— START OF Task material —
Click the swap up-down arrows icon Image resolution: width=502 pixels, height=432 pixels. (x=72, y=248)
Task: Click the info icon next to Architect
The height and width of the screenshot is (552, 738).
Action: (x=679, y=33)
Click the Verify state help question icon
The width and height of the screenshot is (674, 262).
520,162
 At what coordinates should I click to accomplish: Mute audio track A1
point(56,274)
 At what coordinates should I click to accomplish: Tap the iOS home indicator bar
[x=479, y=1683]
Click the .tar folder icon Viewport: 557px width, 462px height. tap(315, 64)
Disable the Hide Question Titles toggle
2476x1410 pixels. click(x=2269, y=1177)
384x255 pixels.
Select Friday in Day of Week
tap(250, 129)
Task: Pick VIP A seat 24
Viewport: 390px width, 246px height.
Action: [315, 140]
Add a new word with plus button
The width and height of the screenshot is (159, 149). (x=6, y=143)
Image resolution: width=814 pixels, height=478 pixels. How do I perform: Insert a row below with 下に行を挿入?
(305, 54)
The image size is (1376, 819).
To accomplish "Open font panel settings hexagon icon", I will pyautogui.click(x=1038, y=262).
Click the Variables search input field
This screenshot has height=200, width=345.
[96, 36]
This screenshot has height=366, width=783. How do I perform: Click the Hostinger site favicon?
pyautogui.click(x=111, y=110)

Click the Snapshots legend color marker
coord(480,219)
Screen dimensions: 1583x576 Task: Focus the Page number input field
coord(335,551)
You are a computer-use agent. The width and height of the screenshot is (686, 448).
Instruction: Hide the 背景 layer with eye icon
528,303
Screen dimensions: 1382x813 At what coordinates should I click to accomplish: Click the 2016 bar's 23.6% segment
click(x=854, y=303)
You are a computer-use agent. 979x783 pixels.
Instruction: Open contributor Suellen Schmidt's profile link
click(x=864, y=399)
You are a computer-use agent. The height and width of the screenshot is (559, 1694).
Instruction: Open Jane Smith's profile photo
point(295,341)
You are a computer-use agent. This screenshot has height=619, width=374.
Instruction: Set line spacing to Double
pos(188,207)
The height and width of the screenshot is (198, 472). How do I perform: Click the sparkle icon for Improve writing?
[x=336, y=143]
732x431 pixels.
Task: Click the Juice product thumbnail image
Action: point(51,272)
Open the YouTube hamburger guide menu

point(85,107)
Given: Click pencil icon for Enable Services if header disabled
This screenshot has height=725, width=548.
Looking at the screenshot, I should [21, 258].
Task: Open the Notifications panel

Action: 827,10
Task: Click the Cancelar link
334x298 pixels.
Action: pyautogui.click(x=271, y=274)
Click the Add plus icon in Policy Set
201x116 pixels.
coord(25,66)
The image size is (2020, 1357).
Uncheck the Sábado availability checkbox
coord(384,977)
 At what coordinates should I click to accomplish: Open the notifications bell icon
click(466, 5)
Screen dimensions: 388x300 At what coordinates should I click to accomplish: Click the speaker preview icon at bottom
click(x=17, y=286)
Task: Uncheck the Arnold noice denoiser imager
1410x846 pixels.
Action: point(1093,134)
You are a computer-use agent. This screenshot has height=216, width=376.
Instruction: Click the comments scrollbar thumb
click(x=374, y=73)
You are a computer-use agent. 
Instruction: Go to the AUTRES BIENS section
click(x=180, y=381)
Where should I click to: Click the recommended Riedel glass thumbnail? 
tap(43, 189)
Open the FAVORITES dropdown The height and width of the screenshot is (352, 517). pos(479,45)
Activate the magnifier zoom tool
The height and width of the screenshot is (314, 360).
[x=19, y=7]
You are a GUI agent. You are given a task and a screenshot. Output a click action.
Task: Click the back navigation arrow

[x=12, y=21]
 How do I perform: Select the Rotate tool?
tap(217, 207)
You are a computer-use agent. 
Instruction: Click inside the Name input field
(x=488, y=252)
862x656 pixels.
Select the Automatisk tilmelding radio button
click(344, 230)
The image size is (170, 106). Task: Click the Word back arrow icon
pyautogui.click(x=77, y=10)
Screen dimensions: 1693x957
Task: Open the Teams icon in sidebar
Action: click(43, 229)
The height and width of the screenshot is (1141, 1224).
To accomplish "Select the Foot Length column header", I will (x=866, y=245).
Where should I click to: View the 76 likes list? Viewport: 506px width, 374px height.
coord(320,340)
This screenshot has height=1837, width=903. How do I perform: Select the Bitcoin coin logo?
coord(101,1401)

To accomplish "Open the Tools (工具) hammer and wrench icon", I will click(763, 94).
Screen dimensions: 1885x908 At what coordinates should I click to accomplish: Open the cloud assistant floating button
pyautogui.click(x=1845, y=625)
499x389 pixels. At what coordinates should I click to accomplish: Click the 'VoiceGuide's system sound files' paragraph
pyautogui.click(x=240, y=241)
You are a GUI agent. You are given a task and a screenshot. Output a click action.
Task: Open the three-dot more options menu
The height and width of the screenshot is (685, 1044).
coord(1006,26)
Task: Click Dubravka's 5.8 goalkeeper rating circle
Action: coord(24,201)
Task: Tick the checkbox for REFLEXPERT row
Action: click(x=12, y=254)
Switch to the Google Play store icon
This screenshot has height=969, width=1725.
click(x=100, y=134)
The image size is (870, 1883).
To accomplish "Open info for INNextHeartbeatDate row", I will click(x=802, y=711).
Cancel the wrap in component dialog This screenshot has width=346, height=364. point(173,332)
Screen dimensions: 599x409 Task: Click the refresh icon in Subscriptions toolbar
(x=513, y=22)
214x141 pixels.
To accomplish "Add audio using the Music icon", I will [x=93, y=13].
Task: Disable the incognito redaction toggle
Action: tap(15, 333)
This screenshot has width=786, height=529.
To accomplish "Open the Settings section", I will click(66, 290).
— END OF Task material —
**The request**
Substitute "screen assistant" for every "computer-use agent" in the lines and change nothing else.

**Reply to the task**
Click the swap up-down arrows icon Image resolution: width=502 pixels, height=432 pixels. (x=72, y=248)
Task: Click the info icon next to Architect
The height and width of the screenshot is (552, 738).
Action: (x=679, y=33)
Click the Verify state help question icon
The width and height of the screenshot is (674, 262).
520,162
 At what coordinates should I click to accomplish: Mute audio track A1
point(56,274)
 At what coordinates should I click to accomplish: Tap the iOS home indicator bar
[x=479, y=1683]
Click the .tar folder icon Viewport: 557px width, 462px height. tap(315, 64)
Disable the Hide Question Titles toggle
2476x1410 pixels. click(x=2269, y=1177)
384x255 pixels.
Select Friday in Day of Week
tap(250, 129)
Task: Pick VIP A seat 24
Viewport: 390px width, 246px height.
Action: [315, 140]
Add a new word with plus button
The width and height of the screenshot is (159, 149). (x=6, y=143)
Image resolution: width=814 pixels, height=478 pixels. How do I perform: Insert a row below with 下に行を挿入?
(305, 54)
The image size is (1376, 819).
To accomplish "Open font panel settings hexagon icon", I will pyautogui.click(x=1038, y=262).
Click the Variables search input field
This screenshot has height=200, width=345.
[96, 36]
This screenshot has height=366, width=783. How do I perform: Click the Hostinger site favicon?
pyautogui.click(x=111, y=110)

Click the Snapshots legend color marker
coord(480,219)
Screen dimensions: 1583x576 Task: Focus the Page number input field
coord(335,551)
You are a screen assistant. The width and height of the screenshot is (686, 448).
Instruction: Hide the 背景 layer with eye icon
528,303
Screen dimensions: 1382x813 At what coordinates should I click to accomplish: Click the 2016 bar's 23.6% segment
click(x=854, y=303)
You are a screen assistant. 979x783 pixels.
Instruction: Open contributor Suellen Schmidt's profile link
click(x=864, y=399)
You are a screen assistant. The height and width of the screenshot is (559, 1694).
Instruction: Open Jane Smith's profile photo
point(295,341)
You are a screen assistant. This screenshot has height=619, width=374.
Instruction: Set line spacing to Double
pos(188,207)
The height and width of the screenshot is (198, 472). How do I perform: Click the sparkle icon for Improve writing?
[x=336, y=143]
732x431 pixels.
Task: Click the Juice product thumbnail image
Action: point(51,272)
Open the YouTube hamburger guide menu

point(85,107)
Given: Click pencil icon for Enable Services if header disabled
This screenshot has height=725, width=548.
Looking at the screenshot, I should [21, 258].
Task: Open the Notifications panel

Action: 827,10
Task: Click the Cancelar link
334x298 pixels.
Action: pyautogui.click(x=271, y=274)
Click the Add plus icon in Policy Set
201x116 pixels.
coord(25,66)
The image size is (2020, 1357).
Uncheck the Sábado availability checkbox
coord(384,977)
 At what coordinates should I click to accomplish: Open the notifications bell icon
click(466, 5)
Screen dimensions: 388x300 At what coordinates should I click to accomplish: Click the speaker preview icon at bottom
click(x=17, y=286)
Task: Uncheck the Arnold noice denoiser imager
1410x846 pixels.
Action: point(1093,134)
You are a screen assistant. This screenshot has height=216, width=376.
Instruction: Click the comments scrollbar thumb
click(x=374, y=73)
You are a screen assistant. 
Instruction: Go to the AUTRES BIENS section
click(x=180, y=381)
Where should I click to: Click the recommended Riedel glass thumbnail? 
tap(43, 189)
Open the FAVORITES dropdown The height and width of the screenshot is (352, 517). pos(479,45)
Activate the magnifier zoom tool
The height and width of the screenshot is (314, 360).
[x=19, y=7]
You are a GUI agent. You are given a task and a screenshot. Output a click action.
Task: Click the back navigation arrow

[x=12, y=21]
 How do I perform: Select the Rotate tool?
tap(217, 207)
You are a screen assistant. 
Instruction: Click inside the Name input field
(x=488, y=252)
862x656 pixels.
Select the Automatisk tilmelding radio button
click(344, 230)
The image size is (170, 106). Task: Click the Word back arrow icon
pyautogui.click(x=77, y=10)
Screen dimensions: 1693x957
Task: Open the Teams icon in sidebar
Action: click(43, 229)
The height and width of the screenshot is (1141, 1224).
To accomplish "Select the Foot Length column header", I will (x=866, y=245).
Where should I click to: View the 76 likes list? Viewport: 506px width, 374px height.
coord(320,340)
This screenshot has height=1837, width=903. How do I perform: Select the Bitcoin coin logo?
coord(101,1401)

To accomplish "Open the Tools (工具) hammer and wrench icon", I will click(763, 94).
Screen dimensions: 1885x908 At what coordinates should I click to accomplish: Open the cloud assistant floating button
pyautogui.click(x=1845, y=625)
499x389 pixels. At what coordinates should I click to accomplish: Click the 'VoiceGuide's system sound files' paragraph
pyautogui.click(x=240, y=241)
You are a GUI agent. You are given a task and a screenshot. Output a click action.
Task: Open the three-dot more options menu
The height and width of the screenshot is (685, 1044).
coord(1006,26)
Task: Click Dubravka's 5.8 goalkeeper rating circle
Action: coord(24,201)
Task: Tick the checkbox for REFLEXPERT row
Action: click(x=12, y=254)
Switch to the Google Play store icon
This screenshot has height=969, width=1725.
click(x=100, y=134)
The image size is (870, 1883).
To accomplish "Open info for INNextHeartbeatDate row", I will click(x=802, y=711).
Cancel the wrap in component dialog This screenshot has width=346, height=364. point(173,332)
Screen dimensions: 599x409 Task: Click the refresh icon in Subscriptions toolbar
(x=513, y=22)
214x141 pixels.
To accomplish "Add audio using the Music icon", I will [x=93, y=13].
Task: Disable the incognito redaction toggle
Action: tap(15, 333)
This screenshot has width=786, height=529.
To accomplish "Open the Settings section", I will click(66, 290).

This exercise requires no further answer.